Mimi Leavitt of Winco Tours says that since launching her first trip, in 1963, all 11 tours have yielded clear viewings. She has a secret weapon in her meteorologist husband, who is a fellow of the American Meteorological Society and a member of advisory committees of the National Weather Service and National Academy of Sciences. "Peter picks a location based on the weather, then I plot the itinerary," she says. "Plumbing and amenities are not our priority." Winco's 17-day expedition this year will wind through China, culminating in the desert near Yiwu for the eclipse.

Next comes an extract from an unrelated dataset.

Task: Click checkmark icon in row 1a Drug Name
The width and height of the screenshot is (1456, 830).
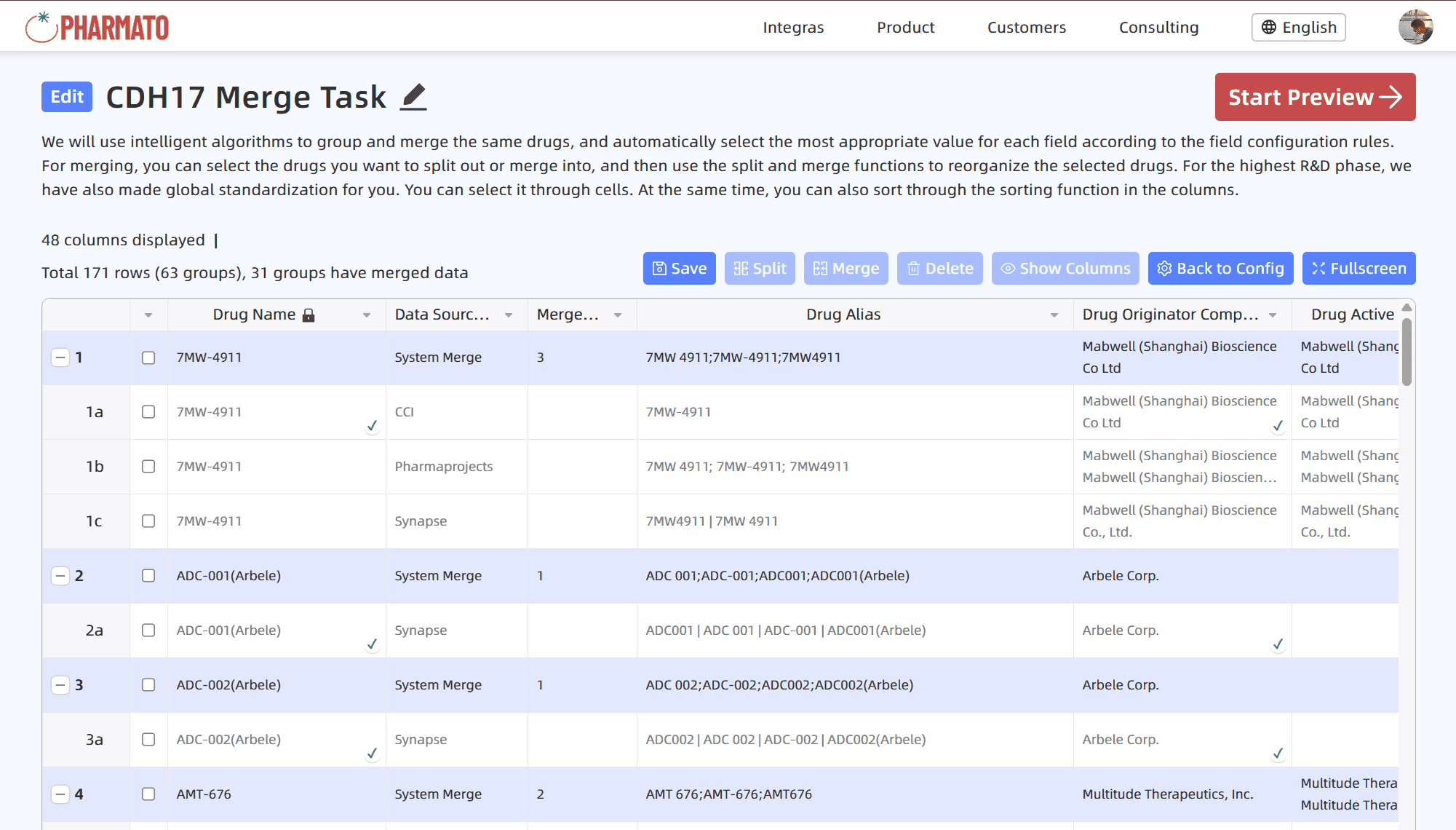Action: click(x=372, y=426)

Jubier's travel company, Eclipse City, often partners with scientific expeditions. In 2006, he took a group to Libya, where he worked with the country's military to build "a cozy camp" in the middle of the Sahara, using military planes and helicopters to get people around safely. Three years before that, he flew 80 people from Cape Town to Antarctica, where they became the first travelers to witness a total solar eclipse from that continent. It lasted 1 minute, 24 seconds.
"The sun was just barely over the ice, and it was the best spectacle I have ever seen," Jubier says. "One woman sold her house to pay for the trip. After the eclipse she said, 'Now I can die.' "
McGlaun even has plans for a post-mortem viewing: "It's in my will that in 2024 my survivors have to open my urn and let me see the eclipse from my front porch, because the shadow will pass right over my house."